For the record (and to dispel a stereotype), I'm continuing to realize that Aaron Copland is America's greatest composer. But I won't make that assertion in this post. Instead, this is preamble for how I found myself attending a Rob Kapilow music appreciation event at Stanford on Sunday. For those who don't know Rob, he educates listeners on the details and meaning of a particular piece through closer examination. I have a CD of his covering Mozart's Jupiter Symphony where he provides musical examples and insights (prior aworks note here):
Remember, things with Mozart are never as simple as you think....The martial flourish versus intimate strings....Contrast transformed into unity...
I found this CD (hi, Amoeba bin) quite annoying but this month's concert with Rob accompanied by an augmented St. Lawrence String Quartet was too much for me to resist since it presented Copland's Appalachian Spring. If I truly believe Copland is the guy, how could I not attend?
And fortunately, at least live, Rob was interesting, funny, entertaining, and memorable. He also worked the sell-out audience effectively. The format was an hour of lecture with examples from the piece, the piece itself in a full run-through and then a Q&A. Pedagogically, it was so-so. I could understand each isolated musical example, but in real-time, since I didn't know exactly the context in which they would appear, I missed many of the examples we had just covered. This may just be a remnant of my jazz days where I learned best by replaying sections ad infinitum.
What was interesting? He talked a lot about the "Appalachian Spring" chord, how the rest of the piece grows out of its use in the beginning, and while seemingly simple, there's more than than you might think. On the other hand, he suggested Copland had the courage to be so simple. I may prefer my simplicity truly simple but I understand his point.
Kapilow did have a particularly clever idea of reciting the text to the familiar Shaker song used as source material in the work while the clarinetist played the melody. I doubt I will ever hear "A.S." again without thinking about that. I'm less enamored about how I may also remember Rob Kapilow everytime I hear this composition. In particular, I have a low threshold for hyperbole; to suggest that the ending is "superb, fantastic and amazing" doesn't help me like it more. Although, that may just be me; at the end of what I thought was a reasonable performance, the crowd applauded more enthusiastically than any concert I've been to in awhile.

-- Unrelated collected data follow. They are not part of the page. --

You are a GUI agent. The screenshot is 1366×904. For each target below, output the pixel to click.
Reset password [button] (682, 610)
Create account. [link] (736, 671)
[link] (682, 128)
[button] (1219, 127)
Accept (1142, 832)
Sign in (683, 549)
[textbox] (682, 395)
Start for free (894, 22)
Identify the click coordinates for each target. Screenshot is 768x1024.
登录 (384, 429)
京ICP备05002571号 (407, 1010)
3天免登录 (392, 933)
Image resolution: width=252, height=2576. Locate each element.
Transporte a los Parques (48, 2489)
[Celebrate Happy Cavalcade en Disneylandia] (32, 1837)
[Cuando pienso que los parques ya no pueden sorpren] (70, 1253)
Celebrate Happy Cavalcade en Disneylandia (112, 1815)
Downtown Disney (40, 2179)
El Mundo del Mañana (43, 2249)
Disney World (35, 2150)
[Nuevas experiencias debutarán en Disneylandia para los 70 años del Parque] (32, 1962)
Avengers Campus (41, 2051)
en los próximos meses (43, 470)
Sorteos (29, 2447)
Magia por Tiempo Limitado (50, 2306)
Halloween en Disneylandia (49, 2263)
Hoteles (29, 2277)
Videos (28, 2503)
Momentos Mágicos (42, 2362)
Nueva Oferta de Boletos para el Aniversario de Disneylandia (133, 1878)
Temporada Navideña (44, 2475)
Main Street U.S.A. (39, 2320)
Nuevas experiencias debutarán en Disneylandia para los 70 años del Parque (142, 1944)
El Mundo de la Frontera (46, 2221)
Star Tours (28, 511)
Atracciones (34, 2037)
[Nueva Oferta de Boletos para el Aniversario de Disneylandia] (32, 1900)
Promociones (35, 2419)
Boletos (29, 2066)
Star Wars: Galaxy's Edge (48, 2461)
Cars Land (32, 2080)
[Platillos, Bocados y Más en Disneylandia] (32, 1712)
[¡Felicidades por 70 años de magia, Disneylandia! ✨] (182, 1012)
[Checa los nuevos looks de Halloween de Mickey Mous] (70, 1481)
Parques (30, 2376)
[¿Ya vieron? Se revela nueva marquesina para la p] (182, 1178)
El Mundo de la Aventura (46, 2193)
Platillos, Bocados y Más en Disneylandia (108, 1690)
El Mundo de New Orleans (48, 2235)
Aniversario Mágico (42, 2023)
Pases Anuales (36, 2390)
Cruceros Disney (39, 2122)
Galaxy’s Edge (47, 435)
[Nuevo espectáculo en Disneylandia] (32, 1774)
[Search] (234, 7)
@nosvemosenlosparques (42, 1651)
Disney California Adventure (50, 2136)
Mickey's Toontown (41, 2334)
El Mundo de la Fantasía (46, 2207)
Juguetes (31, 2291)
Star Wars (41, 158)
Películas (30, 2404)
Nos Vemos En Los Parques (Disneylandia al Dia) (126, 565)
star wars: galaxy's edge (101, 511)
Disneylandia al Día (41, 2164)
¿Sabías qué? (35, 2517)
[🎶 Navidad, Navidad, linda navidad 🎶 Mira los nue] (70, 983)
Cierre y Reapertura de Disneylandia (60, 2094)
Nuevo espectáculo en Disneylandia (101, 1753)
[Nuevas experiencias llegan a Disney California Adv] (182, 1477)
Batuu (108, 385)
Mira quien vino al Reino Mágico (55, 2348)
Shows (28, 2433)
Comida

Moving beyond specific musical details, Kapilow had some larger insight into what Copland was doing and why we like this piece so much. Copland's intent was to capture the essence of what this music was about but in no way was it an attempt to be authentic. As was pointed out, presumably Shaker music didn't use modulation and counterpoint and yet Copland incorporated these techniques to his benefit. Similarly, Copland's Billy the Kid was given as another example f an imaginative interpretation rather than a factual account. This has me wondering if Doctor Atomic's downfall may ultimately be because it attempted the latter?
Kapilow suggested another reason we respond to Appalachian Spring is that it represents an idealization of America with all the possibility that entails, versus the reality of what we have, and that we want to believe. Well said.
Finally, in the Q&A, I didn't but wanted to ask why does Rob hate "Copland the Modernist?" A presumption on my part, of course...
iTunes.
By the way, the Kapilow Mozart CD has a better Amazon sales rank than the Copland conducts Copland CD.
Update: Copland is of course spelled with a "d." Also, I wonder if Appalachian Spring is one of the few pieces after 1915 that Hucbald doesn't hate?
For that matter, I see Copland as the lowest-common-denominator Greatest American Composer. Does anybody really hate the music of Copland? Other choices are surely more contentious -- Stravinsky? Feldman? Glass? Adams? Ives?
Michael West in the comments suggests Duke Ellington as the Greatest American Composer. I suppose no one generally hates the music of Ellington either athough even that pick gets into the relative merits of jazz composition versus classical composition. This does make me want to listen to East St. Louis Toodle-Oo, though.